After signing a summer league contract with the Utah Jazz and averaging 4.7 points and rebounds per game, Juwan Morgan has signed an Exhibit 10 contract with the organization, which gives him an invite to the team's training camp.
Introduced in the NBA’s most recent Collective Bargaining Agreement, Exhibit 10 contracts are one-year deals worth the minimum salary. They don’t come with any compensation protection but can include an optional bonus ranging from $5,000 to $50,000.

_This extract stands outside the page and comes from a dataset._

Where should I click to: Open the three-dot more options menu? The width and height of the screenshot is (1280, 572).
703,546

If Morgan attends camp with the Jazz and is waived before the regular season begins, he would be moved to the Jazz's G-League team. In that scenario, if he remains with the G-League affiliate for 60 days, he’d be entitled to his full $50,000 bonus. If he decides to go play overseas instead, he wouldn't get the bonus.
Another way for Morgan to get his bonus is if the Jazz convert his Exhibit 10 contract into a two-way contract, making the $50,000 bonus turn into a salary guarantee for Morgan.

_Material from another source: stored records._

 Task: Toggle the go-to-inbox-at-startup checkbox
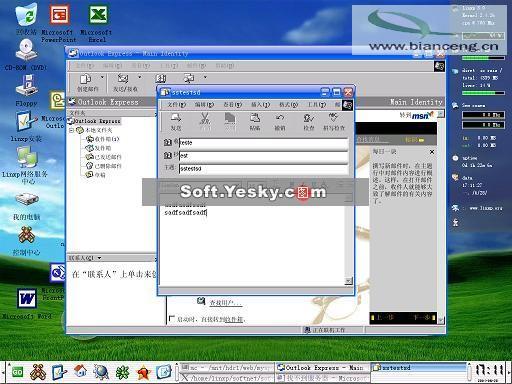click(x=172, y=318)
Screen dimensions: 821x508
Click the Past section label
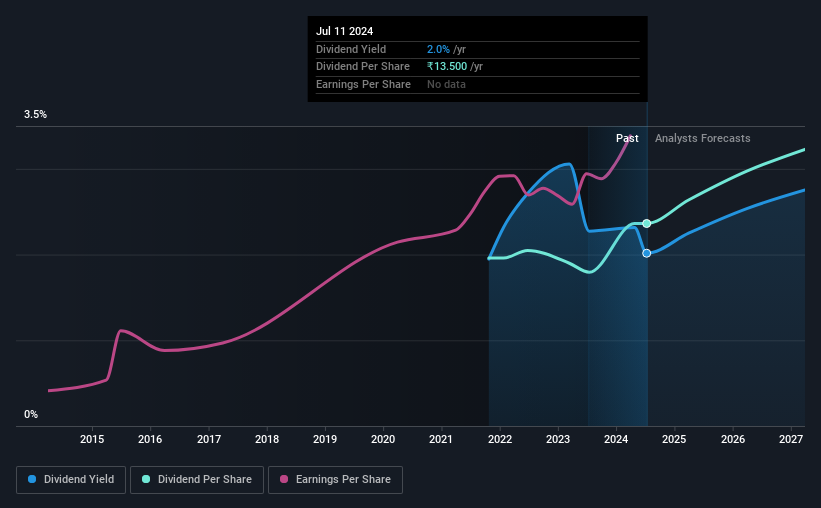tap(627, 138)
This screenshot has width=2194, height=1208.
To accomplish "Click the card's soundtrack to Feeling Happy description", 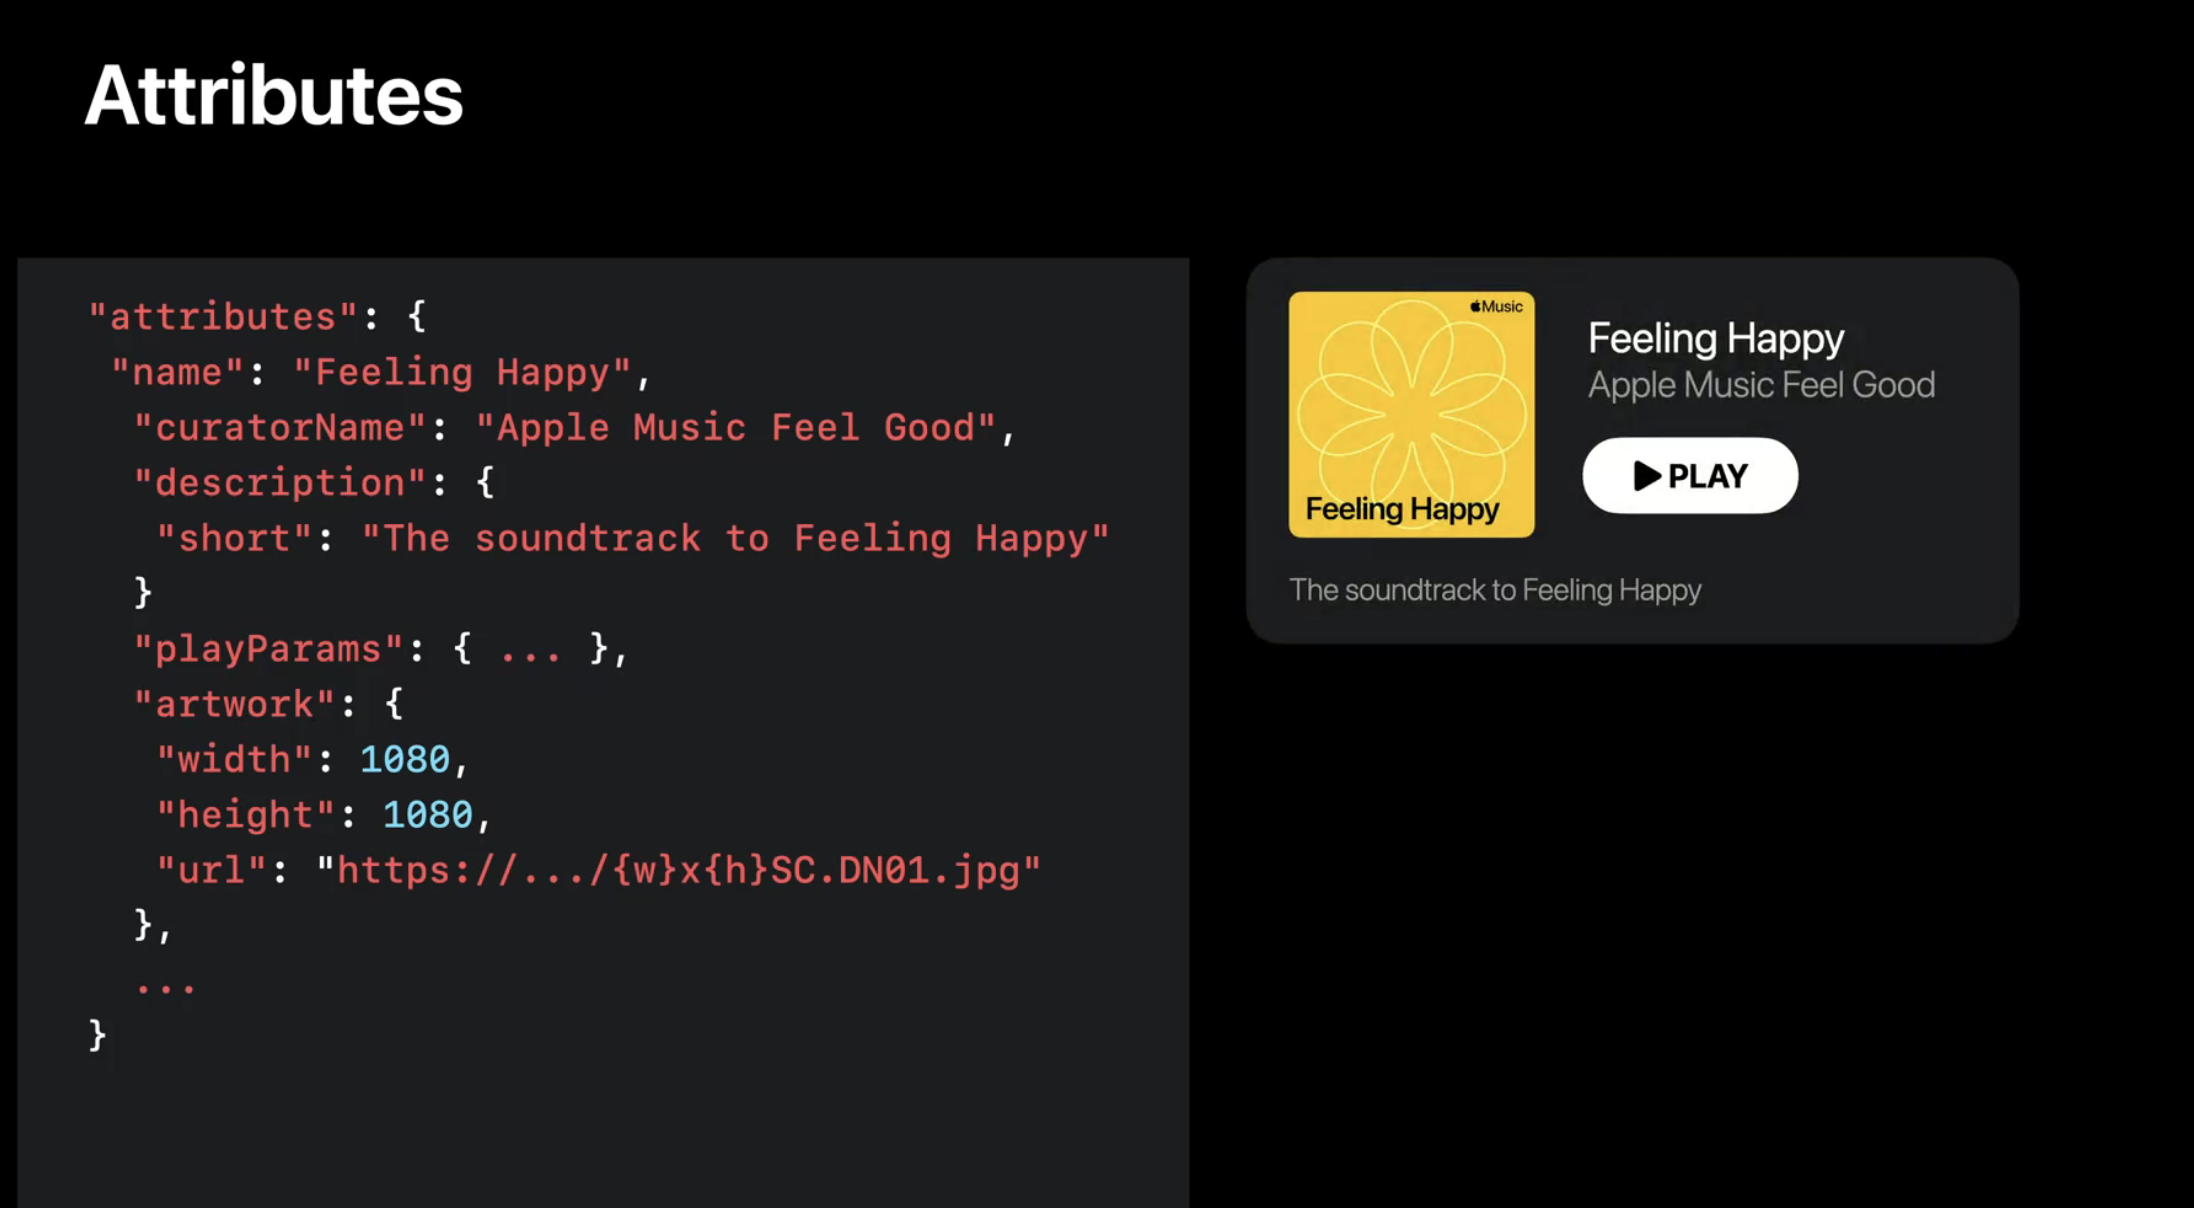I will [x=1495, y=590].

Each NBA roster can have a maximum of 15 players, plus two players on two-way deals during the regular season. In the offseason, rosters increase to 20, allowing clubs to bring a few extra players to camp to audition for a place on the regular-season roster or a spot on the team’s G-League affiliate.
Morgan's future will depend on how he fairs at the Jazz's training camp, and IU fans are used to seeing the former Hoosier outwork opponents for success.
Despite being an undersized forward in the Big Ten during his four years with IU, Morgan finished his career 24th in career scoring with 1,374 points, 10th in rebounds with 757, fourth in career field goal percentage at 56.2% and eighth in blocked shots with 138.
Morgan went undrafted in the 2019 NBA draft but played in the summer league with the Jazz, appearing in six of seven games. His best outing was against the Minnesota Timberwolves when he had eight points, nine boards and two assists, blocks and steals apiece.
NBA training camps usually open around the end of the September before the season begins in late October.
"All hard work brings a profit, but this is only the beginning," Morgan said in an IU athletics press release. "I'm ready to do whatever is needed of me to help the team succeed."